Mr. Derouin argued that whether the grievor knew of the assignment or not does not release the Employer from the proper notification requirements of Article 14. Counsel for the Union asserts that information placed in the book does not constitute proper notice and that Mr. Nicols should be specifically notified and was not.

Mr. Leche argued that the evidence proves that the accepted method of notifying employees of General Holiday requirements were used in this case. Further proof is the action of the grievor in phoning in sick on the Thanksgiving day as he knew he was required. If he were not required, or if he did not know he was required, there would be no reason for him to phone in.

In this case the onus of proof is the Union’s. That onus is based on the civil burden and in this case would require clear evidence in support of the Union’s contention in order to discharge that onus.

In Canadian National Railway Company and Canadian Brotherhood of Railway, Transport and General Workers October 15, 1975 arbitrator J. F. Weatherill, with respect to a similar incident and with respect to virtually identical language in dispute, said the following:

The issue in this case is whether the grievors received proper notice that they were required to work. If they did have such notice, then, by failing to report, they forfeited their holiday pay. If they did not have such notice, then they were entitled to pay for the holiday.

I agree with the general contention of the Union to the effect that there is an onus on the Company to advise each employee who is required to work, that it is necessary for him to report … There is nothing in Article 8, however, to support the view that each employee required to work must be given individual written notice to that effect …

From the material before me, it appears that at least some, if not all, of the grievors were advised, orally, that they would be required to work on the holiday. If such notice was given to them four days or more before the holiday, then it would be a proper notice under Article 8.3, even though not in writing. Any of the grievors who received such notice, but failed to report, have forfeited their holiday pay and their grievances are dismissed. In the case of any grievors who did not receive four days’ actual notice that they were required to work, their grievances are allowed. Where there is a question as to whether any employee in fact had actual timely notice, the onus is on the Company to establish that notice was given.

There is no question that the Weatherill decision is on point.

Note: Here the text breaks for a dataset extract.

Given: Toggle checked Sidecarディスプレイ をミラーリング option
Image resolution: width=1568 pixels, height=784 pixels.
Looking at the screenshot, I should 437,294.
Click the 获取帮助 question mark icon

Mr. Weatherill concluded that individual notice is required and that such notice may be oral.

In the instant case the uncontested evidence is that the Employer notifies the employees of General Holiday requirements through the posting of a notice in the book and has done so for many years. The Weatherill criterion would find such notice insufficient to satisfy the Article 14 provision.

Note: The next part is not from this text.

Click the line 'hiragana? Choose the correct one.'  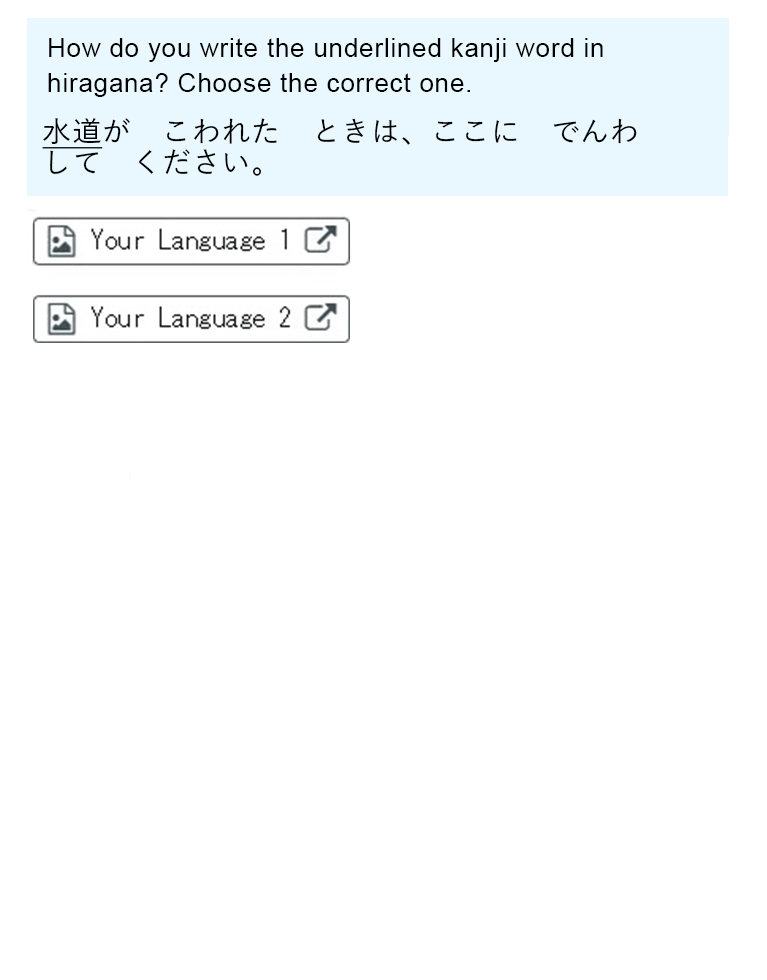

However, this Board finds that the Union is estopped from relying on such interpretation in this case as they have allowed the book practice and in doing so have led the Railway to believe that such practice satisfied the notice provision.

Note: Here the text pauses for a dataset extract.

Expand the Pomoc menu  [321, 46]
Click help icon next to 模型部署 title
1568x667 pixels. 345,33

In addition to the estoppel, from the evidence the Board is satisfied that the grievor was aware of the fact that he was required to work on October 16, 1991. The grievor was present at the hearing and the Union chose not to call him or any other witness with respect to the general practice or the specific notice in the grievor’s case.

For the onus to shift to the Employer to establish that proper notice was given, the Union must first provide a prima facie case of a violation of the Collective Agreement. As found earlier in this award the Union is estopped from succeeding in it’s contention that individual notice must be given.

There is no evidence before the Board that the grievor was not either verbally advised of the requirement nor is there evidence before us that he did not read the notice in the book in a timely manner. Without such evidence the Union fails in making a prima facie case and as a result fails to shift the onus to the employer.

In the result the grievance is dismissed.

Dated at Vancouver, B. C. this 20th Day of July 1992.